**PROVIDED RECORDS**
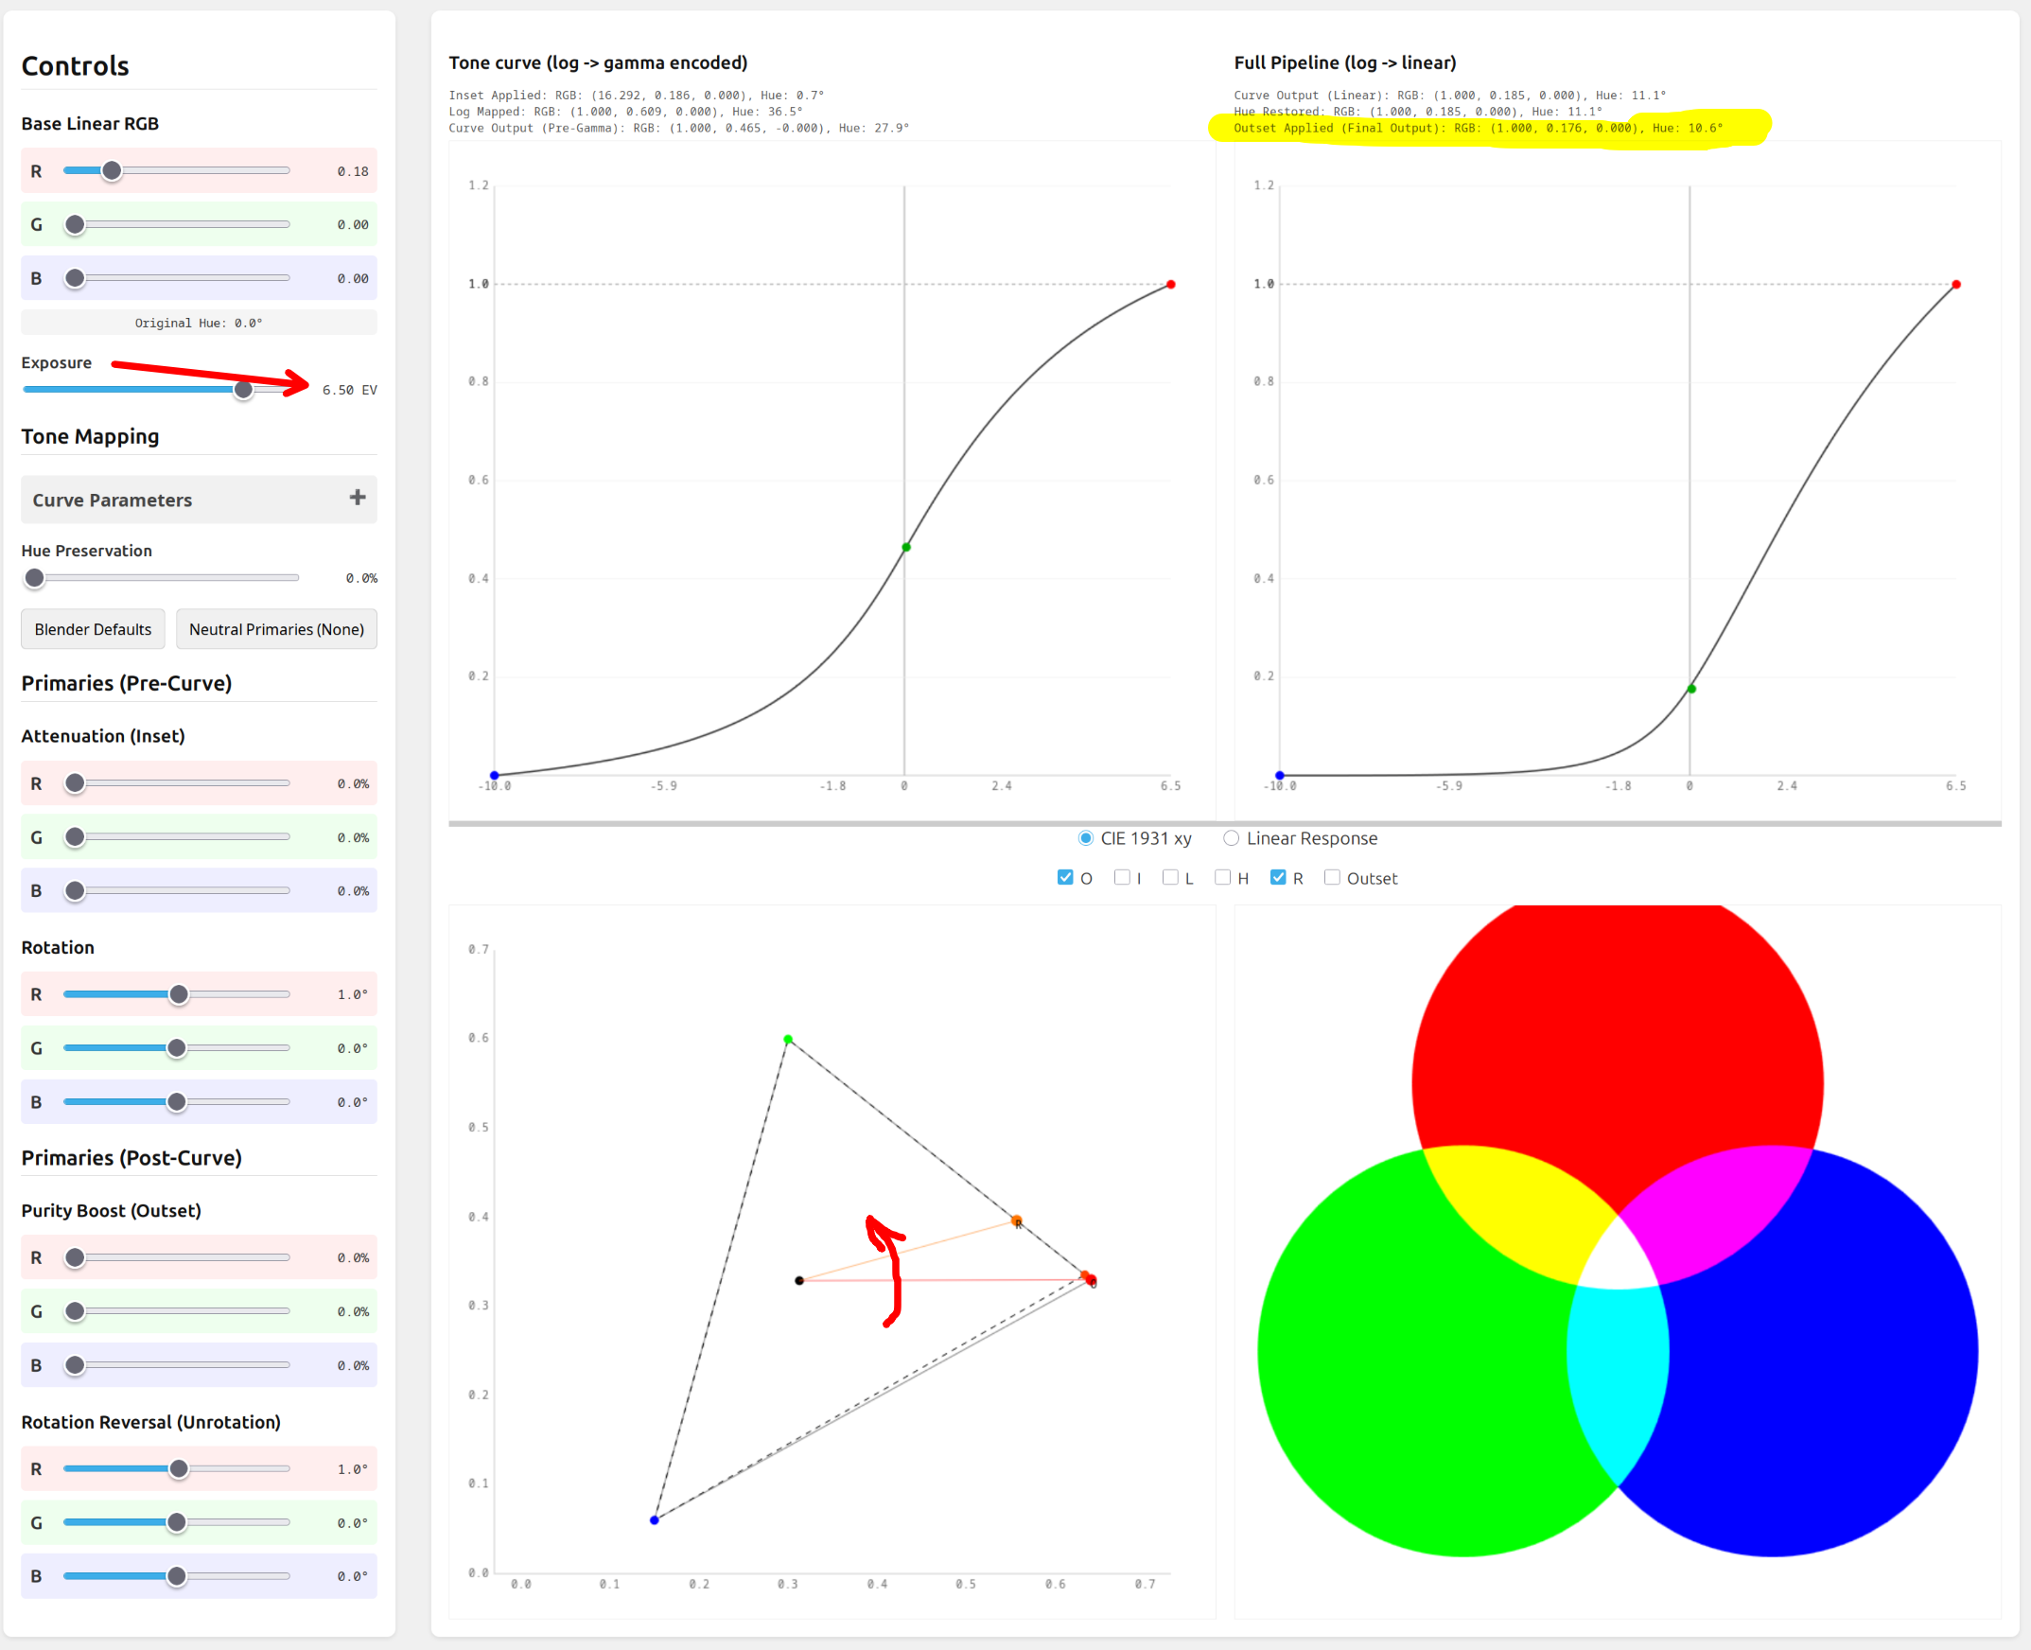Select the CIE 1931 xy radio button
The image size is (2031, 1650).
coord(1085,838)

...

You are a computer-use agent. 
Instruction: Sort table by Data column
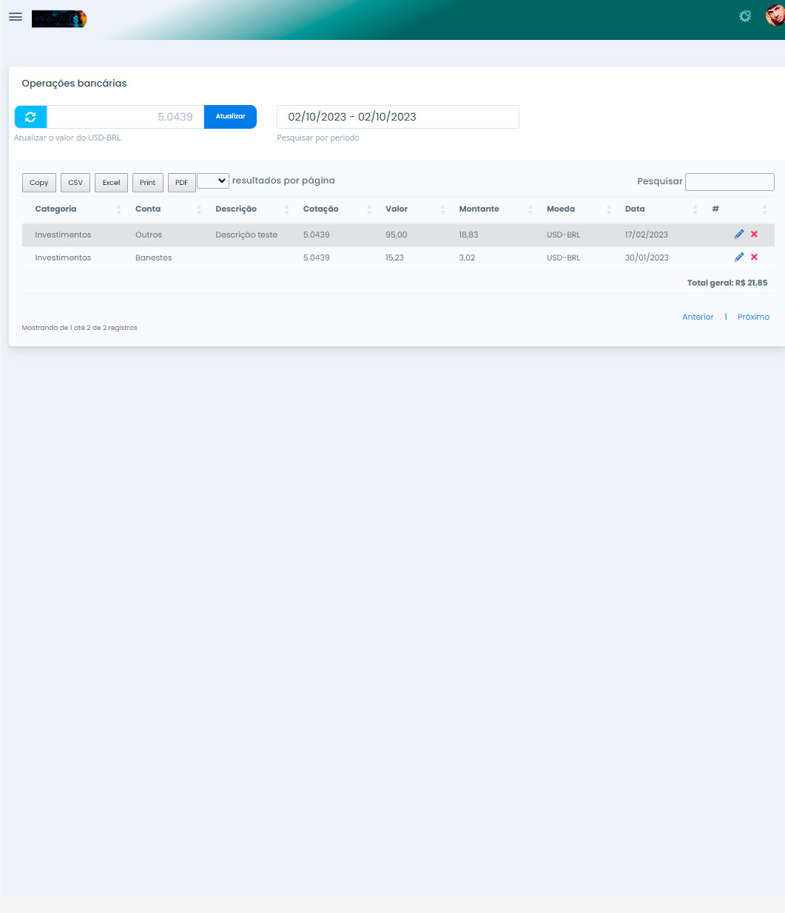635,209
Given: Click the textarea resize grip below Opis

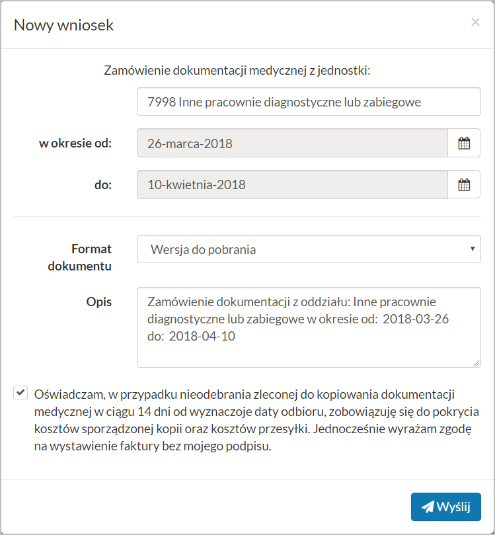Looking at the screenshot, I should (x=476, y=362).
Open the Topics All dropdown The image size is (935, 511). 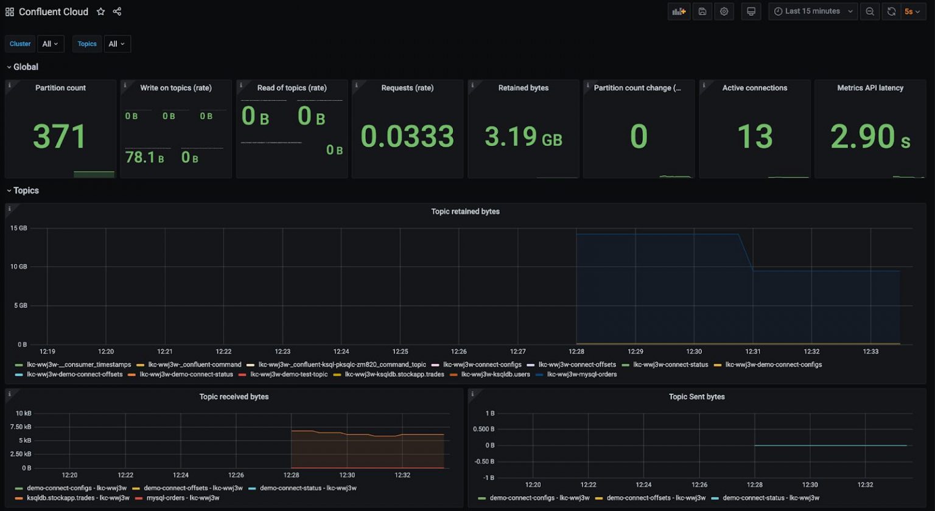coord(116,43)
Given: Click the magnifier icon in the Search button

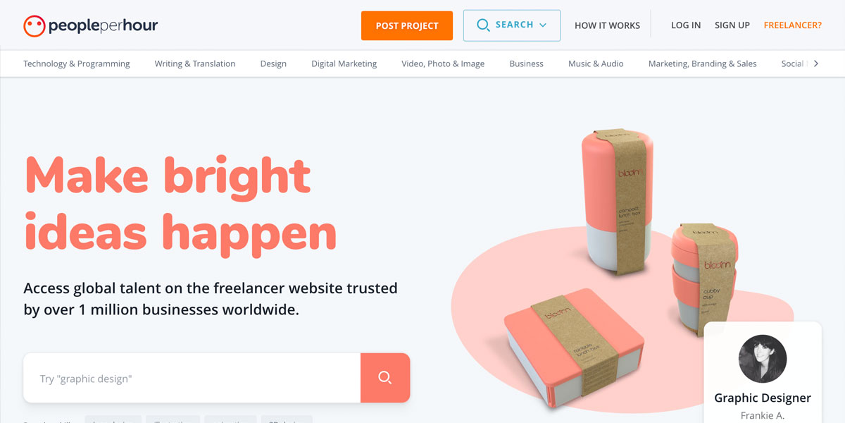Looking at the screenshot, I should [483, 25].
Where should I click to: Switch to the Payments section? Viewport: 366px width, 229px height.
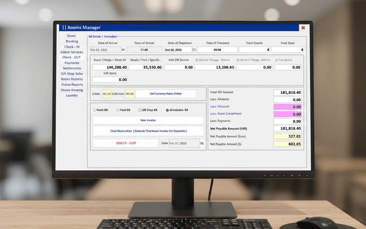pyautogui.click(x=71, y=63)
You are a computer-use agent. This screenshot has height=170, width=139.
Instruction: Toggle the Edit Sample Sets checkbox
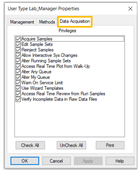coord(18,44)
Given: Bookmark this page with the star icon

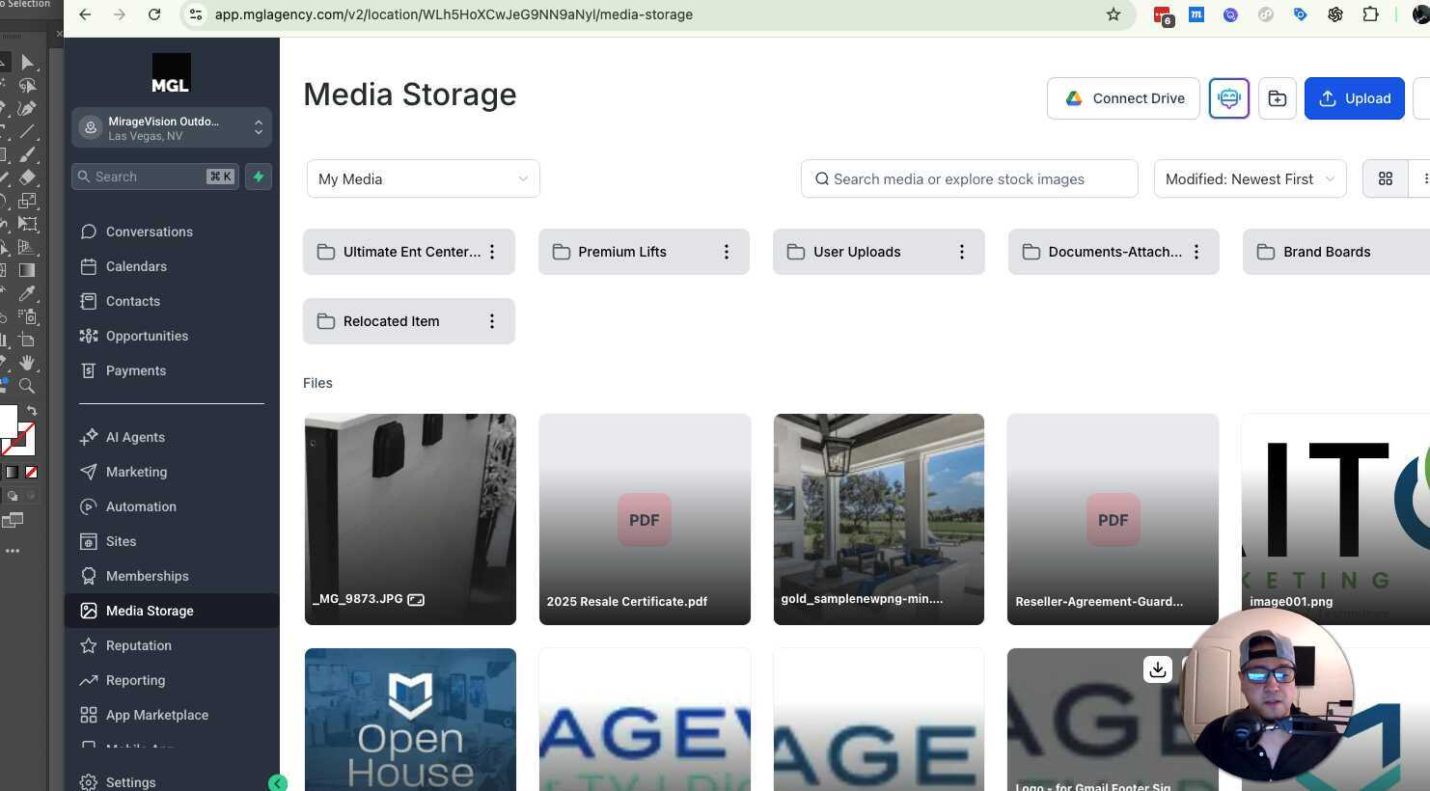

**STATED GOAL**
Copy out the entries from the line containing "Given: Click the magnifier" through the line containing "Given: Bookmark this page with the star icon", both included, with the pictures left out.

**RESPONSE TO THE EXERCISE**
Given: Click the magnifier icon in the Search button

Looking at the screenshot, I should [483, 25].
Where should I click to: Switch to the Payments section? Viewport: 366px width, 229px height.
pyautogui.click(x=71, y=63)
You are a computer-use agent. This screenshot has height=170, width=139.
Instruction: Toggle the Edit Sample Sets checkbox
coord(18,44)
Given: Bookmark this page with the star icon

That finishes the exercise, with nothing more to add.